# Work task
Below are records; please set down exactly the lines from the first through the one containing "Help (1176, 22)".

[Collected data]
■ ■ ■ ■ ■ ■ ■

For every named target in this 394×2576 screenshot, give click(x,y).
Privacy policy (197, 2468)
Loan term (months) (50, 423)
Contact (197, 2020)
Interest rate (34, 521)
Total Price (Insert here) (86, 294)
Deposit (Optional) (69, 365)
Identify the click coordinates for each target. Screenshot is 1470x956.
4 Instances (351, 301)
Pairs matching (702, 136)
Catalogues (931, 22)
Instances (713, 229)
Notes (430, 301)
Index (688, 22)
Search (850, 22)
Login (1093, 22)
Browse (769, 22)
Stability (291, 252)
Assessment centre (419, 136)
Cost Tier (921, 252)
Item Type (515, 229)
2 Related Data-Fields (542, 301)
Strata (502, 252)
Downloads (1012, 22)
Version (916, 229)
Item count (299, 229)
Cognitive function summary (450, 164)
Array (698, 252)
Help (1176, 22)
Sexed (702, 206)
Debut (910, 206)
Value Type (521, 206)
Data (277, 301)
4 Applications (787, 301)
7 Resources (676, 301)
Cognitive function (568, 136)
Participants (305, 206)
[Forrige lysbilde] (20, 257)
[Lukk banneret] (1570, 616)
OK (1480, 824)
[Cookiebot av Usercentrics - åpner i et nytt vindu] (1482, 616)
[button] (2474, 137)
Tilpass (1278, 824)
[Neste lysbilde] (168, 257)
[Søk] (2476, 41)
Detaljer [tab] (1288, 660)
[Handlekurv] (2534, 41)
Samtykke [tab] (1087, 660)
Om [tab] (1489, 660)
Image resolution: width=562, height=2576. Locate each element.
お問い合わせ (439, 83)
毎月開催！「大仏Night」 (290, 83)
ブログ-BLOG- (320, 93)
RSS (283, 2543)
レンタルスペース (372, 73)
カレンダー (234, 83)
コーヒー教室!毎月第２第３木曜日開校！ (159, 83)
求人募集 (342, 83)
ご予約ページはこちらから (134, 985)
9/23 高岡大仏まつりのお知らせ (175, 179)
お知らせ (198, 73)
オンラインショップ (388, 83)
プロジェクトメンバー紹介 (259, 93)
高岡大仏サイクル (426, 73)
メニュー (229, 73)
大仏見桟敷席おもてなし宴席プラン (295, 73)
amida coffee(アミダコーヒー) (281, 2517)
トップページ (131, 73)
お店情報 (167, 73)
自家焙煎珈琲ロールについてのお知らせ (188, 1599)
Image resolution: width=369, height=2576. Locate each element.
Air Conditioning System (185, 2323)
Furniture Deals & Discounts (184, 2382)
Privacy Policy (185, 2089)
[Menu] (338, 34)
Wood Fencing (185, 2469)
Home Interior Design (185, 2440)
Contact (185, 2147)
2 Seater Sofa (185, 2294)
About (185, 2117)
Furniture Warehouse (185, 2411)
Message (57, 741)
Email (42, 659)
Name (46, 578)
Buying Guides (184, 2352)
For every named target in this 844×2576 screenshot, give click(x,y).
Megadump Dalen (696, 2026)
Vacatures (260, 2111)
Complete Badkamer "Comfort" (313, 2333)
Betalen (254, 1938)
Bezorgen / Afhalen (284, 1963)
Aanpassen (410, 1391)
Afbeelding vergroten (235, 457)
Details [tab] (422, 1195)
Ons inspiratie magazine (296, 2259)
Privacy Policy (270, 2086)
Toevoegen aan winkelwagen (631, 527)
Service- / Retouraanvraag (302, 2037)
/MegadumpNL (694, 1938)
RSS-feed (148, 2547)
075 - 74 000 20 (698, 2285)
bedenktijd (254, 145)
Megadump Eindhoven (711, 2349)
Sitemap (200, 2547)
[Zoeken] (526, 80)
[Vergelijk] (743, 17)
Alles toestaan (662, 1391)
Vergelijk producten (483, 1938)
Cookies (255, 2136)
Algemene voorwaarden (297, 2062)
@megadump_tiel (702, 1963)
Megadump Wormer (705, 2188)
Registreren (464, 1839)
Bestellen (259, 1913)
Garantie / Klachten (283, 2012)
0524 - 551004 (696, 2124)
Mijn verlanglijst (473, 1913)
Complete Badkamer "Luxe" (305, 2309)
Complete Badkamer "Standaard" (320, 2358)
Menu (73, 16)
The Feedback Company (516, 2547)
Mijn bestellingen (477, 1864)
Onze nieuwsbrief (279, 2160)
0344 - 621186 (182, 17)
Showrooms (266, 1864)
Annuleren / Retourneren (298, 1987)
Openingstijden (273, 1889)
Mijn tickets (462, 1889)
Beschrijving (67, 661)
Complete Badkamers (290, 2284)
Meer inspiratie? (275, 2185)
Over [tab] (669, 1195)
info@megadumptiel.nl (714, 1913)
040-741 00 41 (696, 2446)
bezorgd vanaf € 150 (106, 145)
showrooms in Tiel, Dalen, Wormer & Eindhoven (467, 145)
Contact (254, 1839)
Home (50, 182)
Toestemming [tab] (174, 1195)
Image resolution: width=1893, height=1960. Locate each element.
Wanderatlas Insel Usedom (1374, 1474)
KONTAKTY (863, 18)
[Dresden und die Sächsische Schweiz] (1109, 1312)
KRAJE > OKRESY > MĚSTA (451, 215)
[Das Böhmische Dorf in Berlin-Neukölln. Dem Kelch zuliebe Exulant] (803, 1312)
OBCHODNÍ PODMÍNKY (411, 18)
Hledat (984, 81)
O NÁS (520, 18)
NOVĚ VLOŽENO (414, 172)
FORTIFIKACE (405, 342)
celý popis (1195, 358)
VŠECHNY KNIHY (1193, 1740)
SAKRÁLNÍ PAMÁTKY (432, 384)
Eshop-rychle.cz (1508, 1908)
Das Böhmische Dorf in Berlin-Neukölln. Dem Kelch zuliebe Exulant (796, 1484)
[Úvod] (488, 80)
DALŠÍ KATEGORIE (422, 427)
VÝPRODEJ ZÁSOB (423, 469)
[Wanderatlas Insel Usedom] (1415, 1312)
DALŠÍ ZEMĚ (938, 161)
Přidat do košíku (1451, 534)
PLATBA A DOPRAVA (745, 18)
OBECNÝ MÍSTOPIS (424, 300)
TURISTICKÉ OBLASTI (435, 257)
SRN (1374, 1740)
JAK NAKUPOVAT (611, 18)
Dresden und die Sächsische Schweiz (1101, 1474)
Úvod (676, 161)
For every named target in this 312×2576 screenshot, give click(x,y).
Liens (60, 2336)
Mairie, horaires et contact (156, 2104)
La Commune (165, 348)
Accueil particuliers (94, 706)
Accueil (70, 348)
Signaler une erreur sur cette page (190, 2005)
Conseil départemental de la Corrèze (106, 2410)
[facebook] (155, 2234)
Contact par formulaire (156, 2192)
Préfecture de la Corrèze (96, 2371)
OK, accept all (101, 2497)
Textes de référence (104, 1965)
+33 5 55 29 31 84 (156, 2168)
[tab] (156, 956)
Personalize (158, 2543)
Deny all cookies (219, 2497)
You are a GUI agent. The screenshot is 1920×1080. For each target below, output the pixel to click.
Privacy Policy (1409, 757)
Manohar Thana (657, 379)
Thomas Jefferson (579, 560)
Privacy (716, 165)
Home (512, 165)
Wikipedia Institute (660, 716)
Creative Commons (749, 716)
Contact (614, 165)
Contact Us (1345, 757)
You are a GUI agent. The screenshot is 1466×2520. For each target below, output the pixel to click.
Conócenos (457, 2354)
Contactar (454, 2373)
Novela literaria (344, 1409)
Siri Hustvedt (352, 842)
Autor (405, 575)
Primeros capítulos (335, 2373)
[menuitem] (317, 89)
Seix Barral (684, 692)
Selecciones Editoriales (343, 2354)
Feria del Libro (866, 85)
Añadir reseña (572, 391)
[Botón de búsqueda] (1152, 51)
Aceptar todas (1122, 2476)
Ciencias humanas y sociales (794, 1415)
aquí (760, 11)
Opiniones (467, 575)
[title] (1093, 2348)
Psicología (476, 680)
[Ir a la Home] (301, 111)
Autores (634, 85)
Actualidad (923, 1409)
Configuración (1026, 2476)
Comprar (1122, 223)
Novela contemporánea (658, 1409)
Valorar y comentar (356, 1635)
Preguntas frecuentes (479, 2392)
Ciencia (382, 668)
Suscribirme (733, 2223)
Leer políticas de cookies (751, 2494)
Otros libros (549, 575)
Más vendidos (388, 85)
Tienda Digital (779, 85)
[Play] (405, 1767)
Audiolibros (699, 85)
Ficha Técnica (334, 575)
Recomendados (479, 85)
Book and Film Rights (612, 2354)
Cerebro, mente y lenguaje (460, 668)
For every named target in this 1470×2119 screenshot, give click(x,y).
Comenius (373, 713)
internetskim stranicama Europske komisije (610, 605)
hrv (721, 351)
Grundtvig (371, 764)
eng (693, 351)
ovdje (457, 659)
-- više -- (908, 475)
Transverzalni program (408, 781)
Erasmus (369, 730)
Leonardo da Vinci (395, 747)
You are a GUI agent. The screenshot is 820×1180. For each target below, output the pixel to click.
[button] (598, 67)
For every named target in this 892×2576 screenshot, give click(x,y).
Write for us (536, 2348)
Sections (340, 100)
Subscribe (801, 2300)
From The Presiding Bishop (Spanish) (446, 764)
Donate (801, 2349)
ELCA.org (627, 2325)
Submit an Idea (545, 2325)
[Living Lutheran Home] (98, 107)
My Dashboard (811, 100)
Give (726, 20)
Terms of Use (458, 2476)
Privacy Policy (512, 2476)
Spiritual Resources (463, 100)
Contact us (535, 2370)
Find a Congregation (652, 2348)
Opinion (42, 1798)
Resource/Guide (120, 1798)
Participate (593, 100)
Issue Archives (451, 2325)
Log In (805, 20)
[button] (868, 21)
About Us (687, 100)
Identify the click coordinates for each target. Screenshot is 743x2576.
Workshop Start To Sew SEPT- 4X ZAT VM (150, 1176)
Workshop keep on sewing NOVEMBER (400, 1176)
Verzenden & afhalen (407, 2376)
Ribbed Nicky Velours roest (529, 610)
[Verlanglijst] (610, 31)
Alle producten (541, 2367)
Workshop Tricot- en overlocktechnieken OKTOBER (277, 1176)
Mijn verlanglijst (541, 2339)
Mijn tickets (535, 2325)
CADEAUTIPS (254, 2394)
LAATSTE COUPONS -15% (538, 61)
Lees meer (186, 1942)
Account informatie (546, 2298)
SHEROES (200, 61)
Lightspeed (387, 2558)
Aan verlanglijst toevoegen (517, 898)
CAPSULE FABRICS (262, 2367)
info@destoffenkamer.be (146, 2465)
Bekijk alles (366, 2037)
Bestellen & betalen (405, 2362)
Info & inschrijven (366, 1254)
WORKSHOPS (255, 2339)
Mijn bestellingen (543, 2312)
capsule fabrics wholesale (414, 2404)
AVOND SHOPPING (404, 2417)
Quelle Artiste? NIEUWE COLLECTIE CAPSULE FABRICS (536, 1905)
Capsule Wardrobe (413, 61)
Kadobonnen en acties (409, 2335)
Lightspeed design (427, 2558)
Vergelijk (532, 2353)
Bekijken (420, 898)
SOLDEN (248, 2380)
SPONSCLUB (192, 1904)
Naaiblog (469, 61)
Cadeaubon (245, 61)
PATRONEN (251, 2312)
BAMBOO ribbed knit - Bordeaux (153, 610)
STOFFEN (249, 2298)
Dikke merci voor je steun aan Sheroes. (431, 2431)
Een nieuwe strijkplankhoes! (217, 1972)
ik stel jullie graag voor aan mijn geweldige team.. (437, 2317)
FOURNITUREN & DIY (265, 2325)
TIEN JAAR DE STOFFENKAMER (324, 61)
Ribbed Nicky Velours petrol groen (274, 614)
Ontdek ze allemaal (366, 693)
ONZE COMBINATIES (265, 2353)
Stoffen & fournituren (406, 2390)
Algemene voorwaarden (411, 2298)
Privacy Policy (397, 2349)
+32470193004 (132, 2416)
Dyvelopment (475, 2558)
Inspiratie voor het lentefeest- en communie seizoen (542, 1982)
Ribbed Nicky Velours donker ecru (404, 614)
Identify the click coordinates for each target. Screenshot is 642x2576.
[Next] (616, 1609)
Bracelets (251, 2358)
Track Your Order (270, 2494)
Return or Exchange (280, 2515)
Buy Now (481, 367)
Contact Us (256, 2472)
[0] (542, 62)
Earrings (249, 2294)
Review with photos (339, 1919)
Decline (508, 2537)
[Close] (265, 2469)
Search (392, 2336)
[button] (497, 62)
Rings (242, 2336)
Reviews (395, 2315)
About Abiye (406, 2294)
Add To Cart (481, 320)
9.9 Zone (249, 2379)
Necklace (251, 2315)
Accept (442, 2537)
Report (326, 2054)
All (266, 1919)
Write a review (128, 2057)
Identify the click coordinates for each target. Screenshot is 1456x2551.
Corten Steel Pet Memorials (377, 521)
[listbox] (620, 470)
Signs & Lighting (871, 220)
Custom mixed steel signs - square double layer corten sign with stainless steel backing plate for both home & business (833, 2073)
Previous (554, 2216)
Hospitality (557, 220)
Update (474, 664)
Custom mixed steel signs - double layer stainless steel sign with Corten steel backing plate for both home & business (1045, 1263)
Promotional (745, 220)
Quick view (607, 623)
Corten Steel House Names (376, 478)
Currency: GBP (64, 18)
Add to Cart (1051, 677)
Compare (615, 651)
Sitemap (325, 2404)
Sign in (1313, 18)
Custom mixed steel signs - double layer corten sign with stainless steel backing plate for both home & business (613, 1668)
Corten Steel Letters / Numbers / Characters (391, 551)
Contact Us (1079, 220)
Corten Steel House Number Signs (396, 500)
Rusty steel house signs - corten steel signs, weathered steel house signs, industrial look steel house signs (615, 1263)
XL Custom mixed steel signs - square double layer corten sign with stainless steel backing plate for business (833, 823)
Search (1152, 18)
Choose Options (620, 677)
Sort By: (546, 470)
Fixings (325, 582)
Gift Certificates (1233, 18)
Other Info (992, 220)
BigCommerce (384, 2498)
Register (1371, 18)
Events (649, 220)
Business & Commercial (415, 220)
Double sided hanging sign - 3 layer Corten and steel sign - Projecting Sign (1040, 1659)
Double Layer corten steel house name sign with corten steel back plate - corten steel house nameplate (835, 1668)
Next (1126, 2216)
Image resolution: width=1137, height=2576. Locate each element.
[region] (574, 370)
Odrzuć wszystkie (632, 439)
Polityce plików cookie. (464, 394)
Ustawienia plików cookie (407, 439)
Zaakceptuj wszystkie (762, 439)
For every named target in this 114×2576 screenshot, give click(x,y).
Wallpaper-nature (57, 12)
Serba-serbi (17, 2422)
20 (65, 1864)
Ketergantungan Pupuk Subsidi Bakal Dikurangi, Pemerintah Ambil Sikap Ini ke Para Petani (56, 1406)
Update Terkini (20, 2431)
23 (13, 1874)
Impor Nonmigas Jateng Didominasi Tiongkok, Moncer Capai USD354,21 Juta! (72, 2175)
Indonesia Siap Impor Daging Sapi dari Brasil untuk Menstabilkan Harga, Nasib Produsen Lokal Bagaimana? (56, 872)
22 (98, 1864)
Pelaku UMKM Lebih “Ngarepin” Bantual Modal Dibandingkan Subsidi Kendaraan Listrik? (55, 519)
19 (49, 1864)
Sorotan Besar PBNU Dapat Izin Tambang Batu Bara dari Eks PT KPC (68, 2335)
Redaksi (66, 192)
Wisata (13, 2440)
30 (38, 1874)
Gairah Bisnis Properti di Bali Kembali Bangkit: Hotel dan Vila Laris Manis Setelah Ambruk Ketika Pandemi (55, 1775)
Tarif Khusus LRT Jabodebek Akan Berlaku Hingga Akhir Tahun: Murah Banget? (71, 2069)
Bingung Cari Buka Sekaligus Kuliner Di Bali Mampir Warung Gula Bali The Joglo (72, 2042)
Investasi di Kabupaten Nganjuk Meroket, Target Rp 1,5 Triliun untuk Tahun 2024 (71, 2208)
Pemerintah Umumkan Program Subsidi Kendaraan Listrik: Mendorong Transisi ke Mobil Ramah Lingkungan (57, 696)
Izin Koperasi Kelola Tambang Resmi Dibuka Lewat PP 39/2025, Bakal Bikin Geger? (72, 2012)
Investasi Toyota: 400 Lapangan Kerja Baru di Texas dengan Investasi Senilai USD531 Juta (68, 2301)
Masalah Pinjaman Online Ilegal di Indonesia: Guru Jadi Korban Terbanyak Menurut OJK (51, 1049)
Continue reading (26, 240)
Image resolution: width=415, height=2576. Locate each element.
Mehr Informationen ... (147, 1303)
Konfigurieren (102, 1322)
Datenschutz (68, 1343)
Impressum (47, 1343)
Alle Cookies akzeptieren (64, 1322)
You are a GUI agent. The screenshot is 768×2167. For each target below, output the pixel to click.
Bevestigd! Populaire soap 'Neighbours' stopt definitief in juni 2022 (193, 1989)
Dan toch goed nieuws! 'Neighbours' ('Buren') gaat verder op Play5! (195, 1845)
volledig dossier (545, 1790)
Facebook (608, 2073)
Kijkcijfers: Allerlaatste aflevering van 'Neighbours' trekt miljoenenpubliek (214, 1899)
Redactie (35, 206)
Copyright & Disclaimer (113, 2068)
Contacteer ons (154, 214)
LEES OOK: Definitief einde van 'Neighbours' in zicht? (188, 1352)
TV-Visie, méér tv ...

■ ■ ■ ■ ■ ■ ■

# Answer to this problem
For every named target in this 394×2576 screenshot, give click(x,y).
Privacy policy (197, 2468)
Loan term (months) (50, 423)
Contact (197, 2020)
Interest rate (34, 521)
Total Price (Insert here) (86, 294)
Deposit (Optional) (69, 365)
Identify the click coordinates for each target. Screenshot is 1470x956.
4 Instances (351, 301)
Pairs matching (702, 136)
Catalogues (931, 22)
Instances (713, 229)
Notes (430, 301)
Index (688, 22)
Search (850, 22)
Login (1093, 22)
Browse (769, 22)
Stability (291, 252)
Assessment centre (419, 136)
Cost Tier (921, 252)
Item Type (515, 229)
2 Related Data-Fields (542, 301)
Strata (502, 252)
Downloads (1012, 22)
Version (916, 229)
Item count (299, 229)
Cognitive function summary (450, 164)
Array (698, 252)
Help (1176, 22)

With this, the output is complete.